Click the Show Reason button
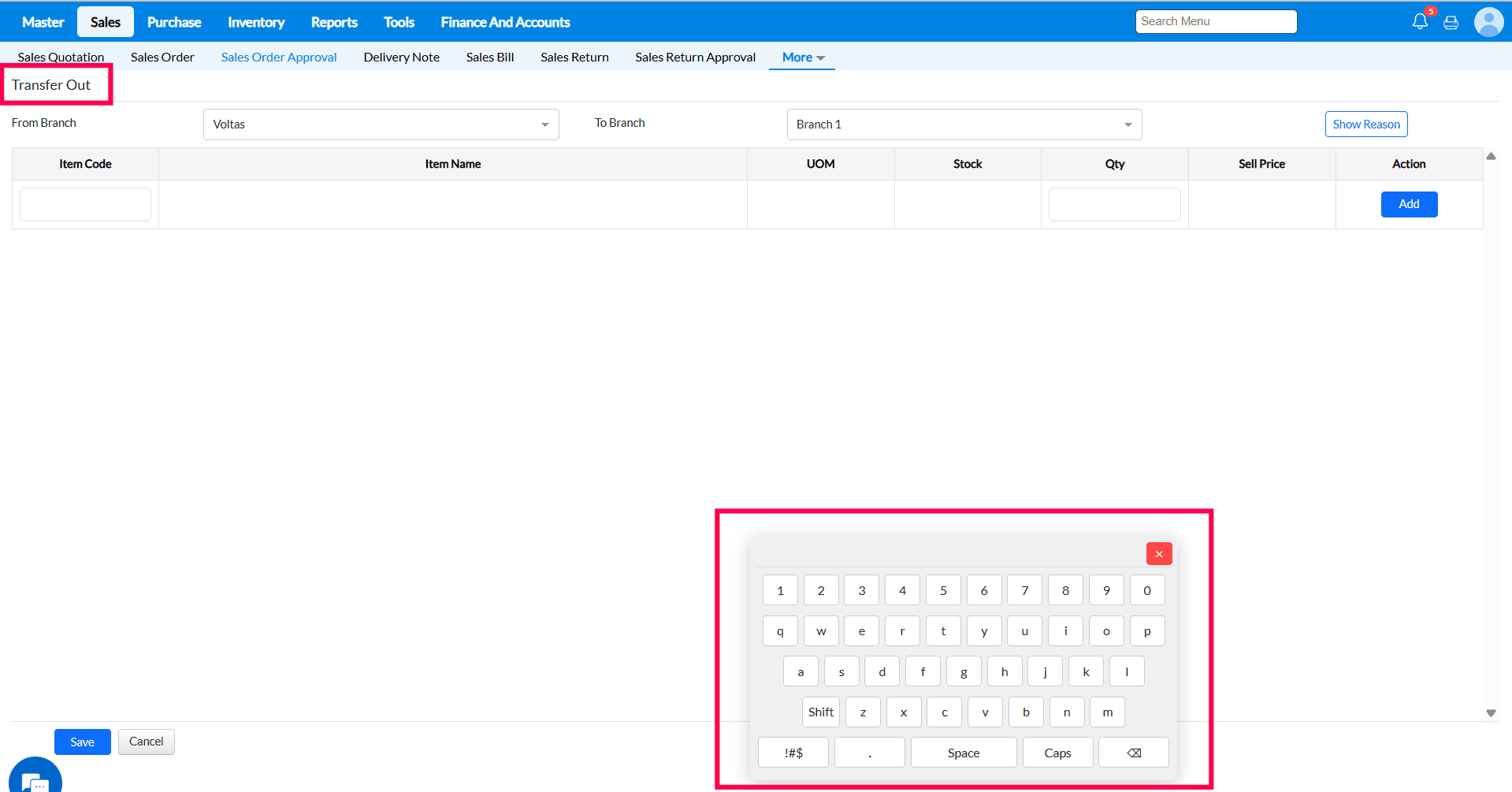The image size is (1512, 792). pyautogui.click(x=1365, y=125)
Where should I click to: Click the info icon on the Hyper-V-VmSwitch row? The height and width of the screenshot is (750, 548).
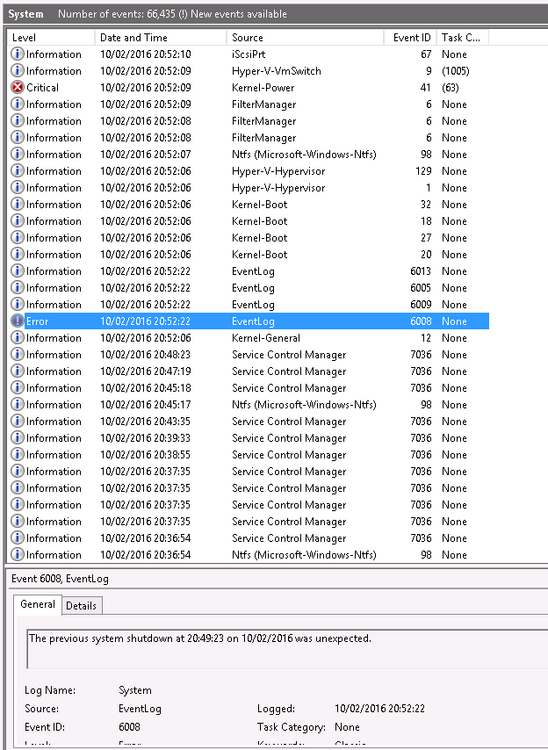coord(17,71)
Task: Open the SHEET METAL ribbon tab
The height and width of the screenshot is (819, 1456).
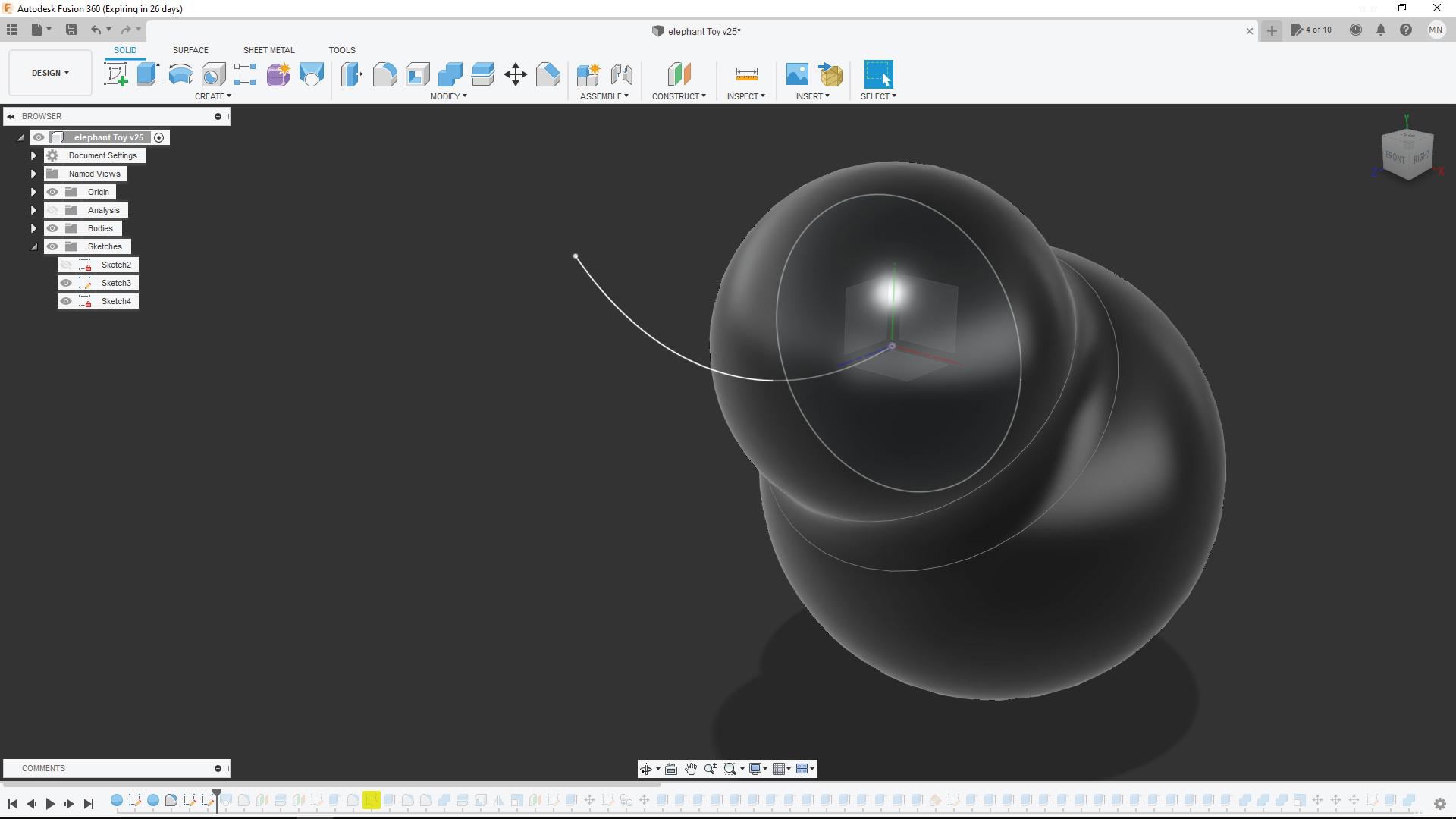Action: click(x=268, y=50)
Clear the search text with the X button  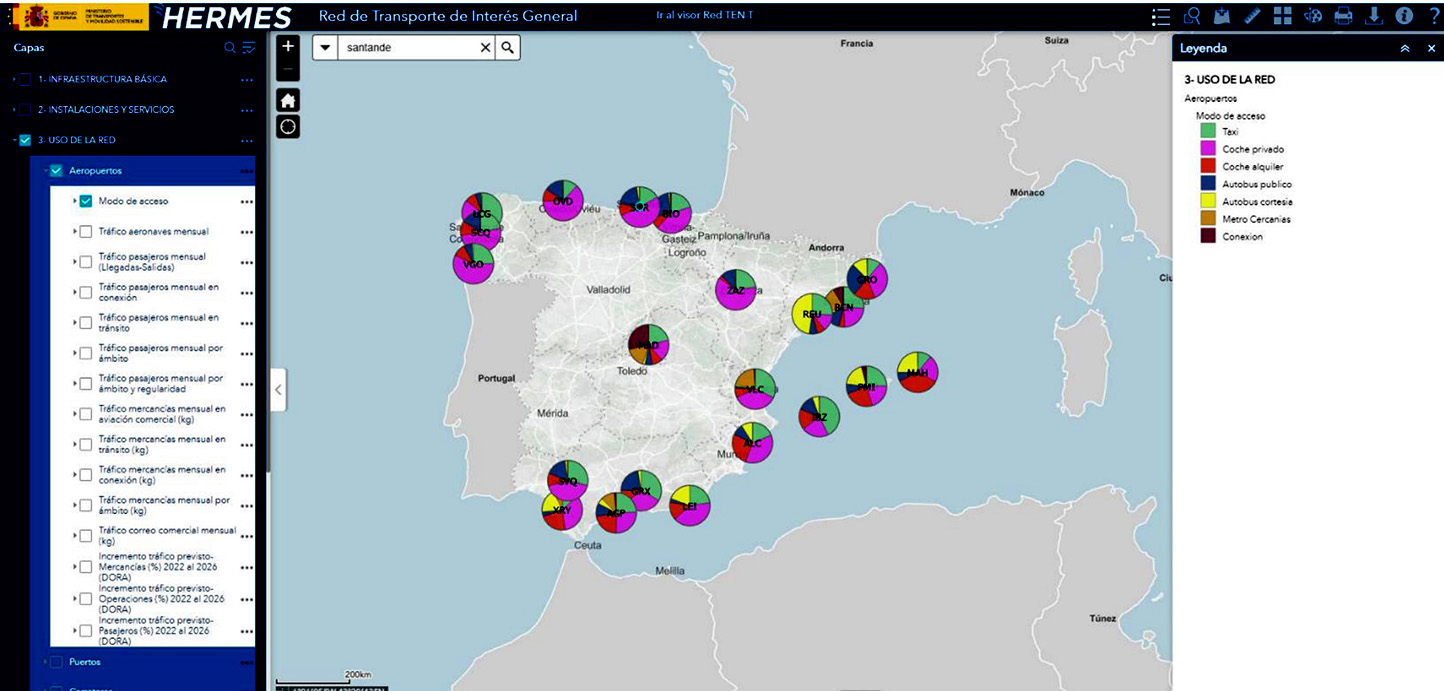point(485,48)
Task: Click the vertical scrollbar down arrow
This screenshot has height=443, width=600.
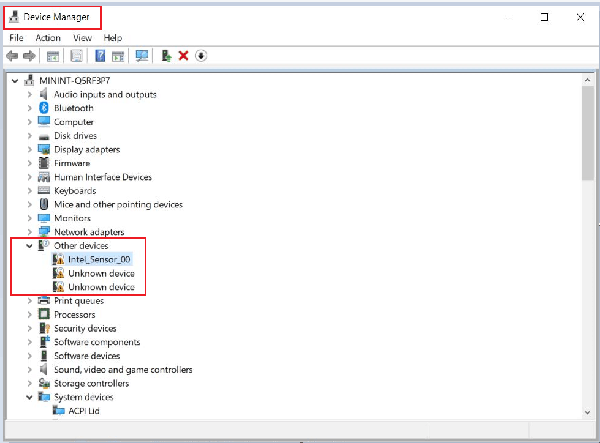Action: [x=585, y=411]
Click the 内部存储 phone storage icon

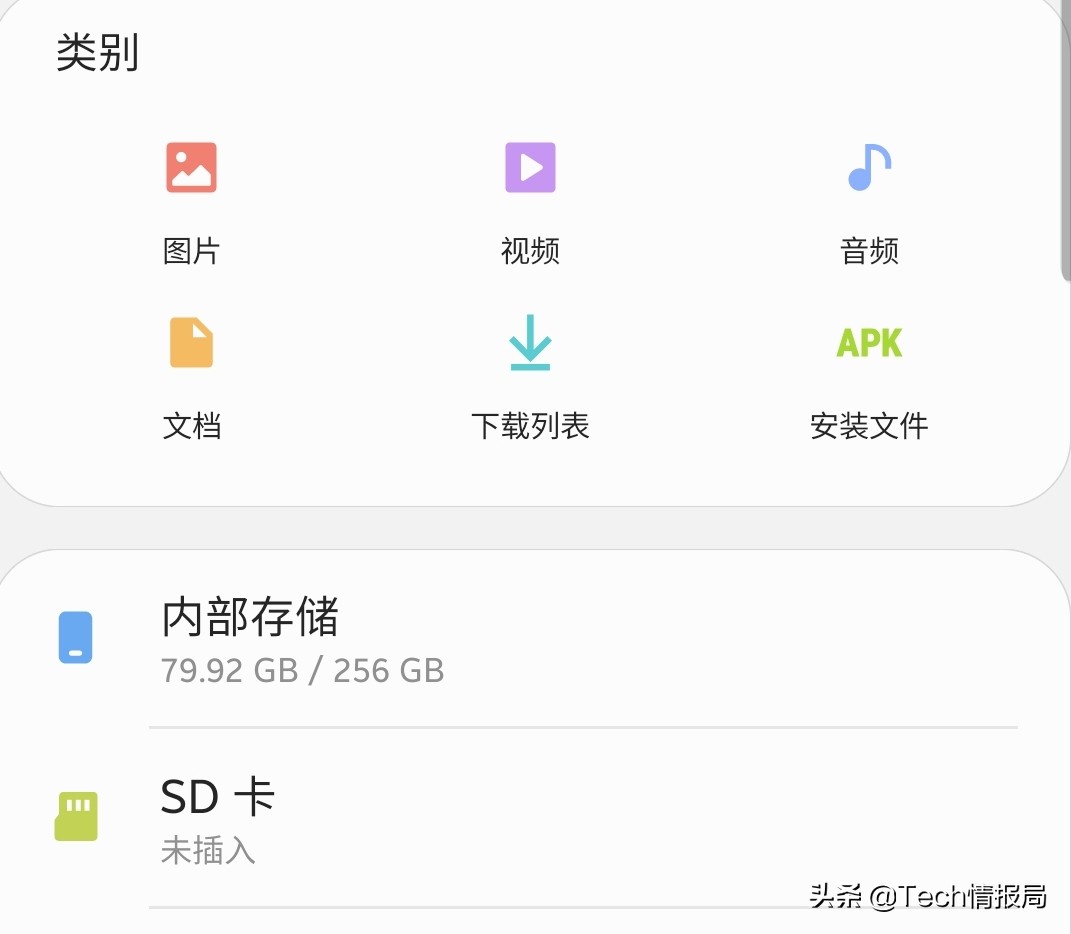(x=75, y=636)
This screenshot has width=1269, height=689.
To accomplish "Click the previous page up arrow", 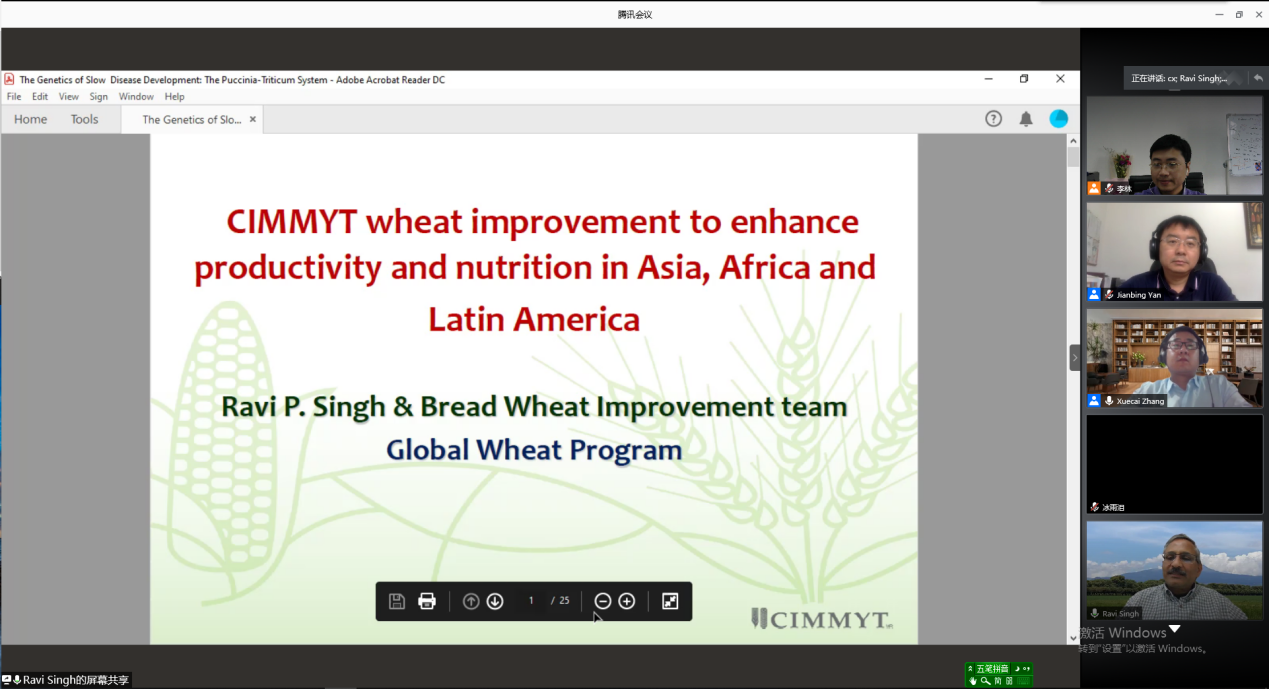I will pyautogui.click(x=471, y=601).
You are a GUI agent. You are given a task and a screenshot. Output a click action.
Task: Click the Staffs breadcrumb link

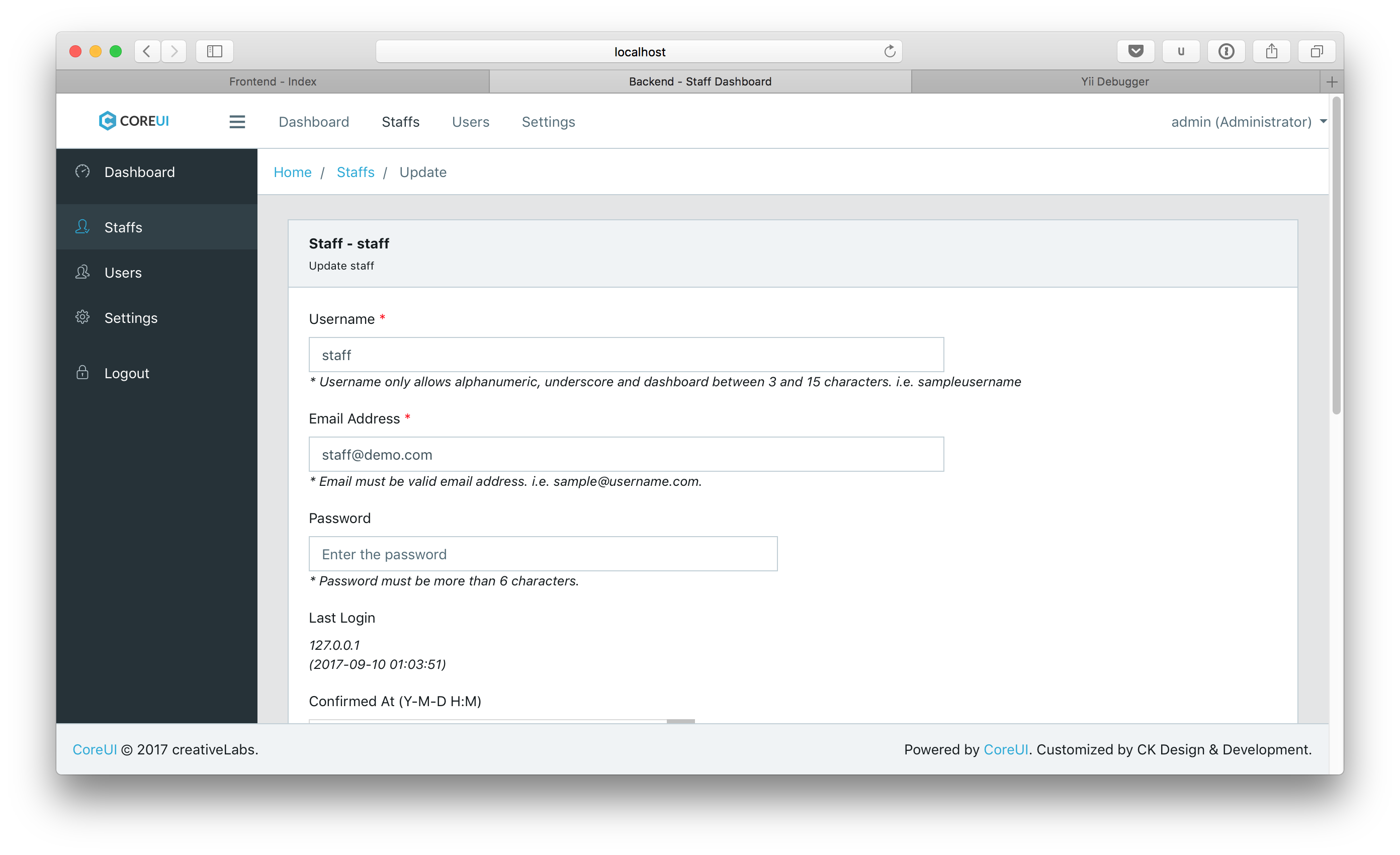click(355, 172)
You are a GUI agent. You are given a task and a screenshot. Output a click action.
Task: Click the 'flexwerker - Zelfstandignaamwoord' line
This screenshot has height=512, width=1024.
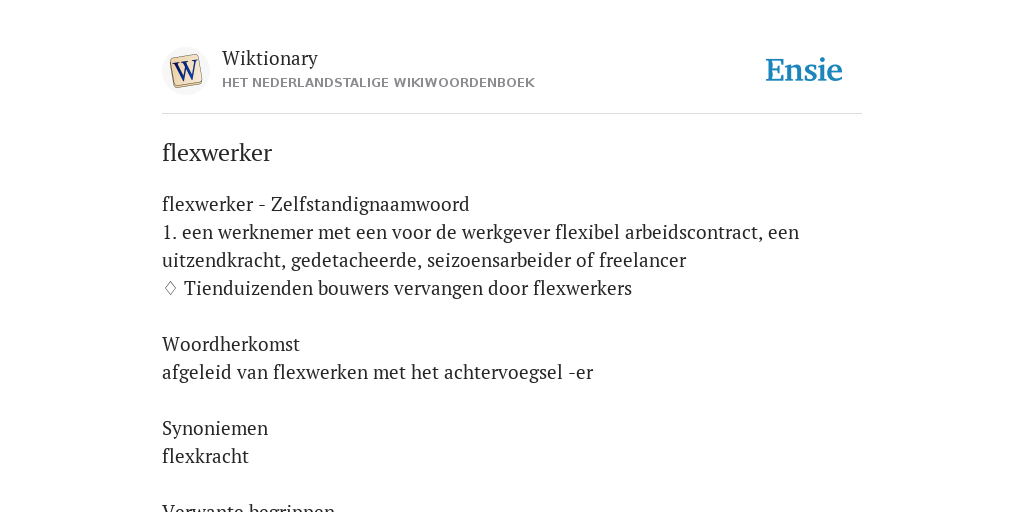pyautogui.click(x=315, y=204)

- _Your instructions_
Pull out every line of the records above that contains the word "height", matching case exactly, and copy each one in full.

- _Answer to this exercise_
Where should I click to: Click the info icon on the Hyper-V-VmSwitch row? The height and width of the screenshot is (750, 548).
The height and width of the screenshot is (819, 1456).
This screenshot has height=443, width=600.
This screenshot has width=1269, height=689.
This screenshot has height=512, width=1024.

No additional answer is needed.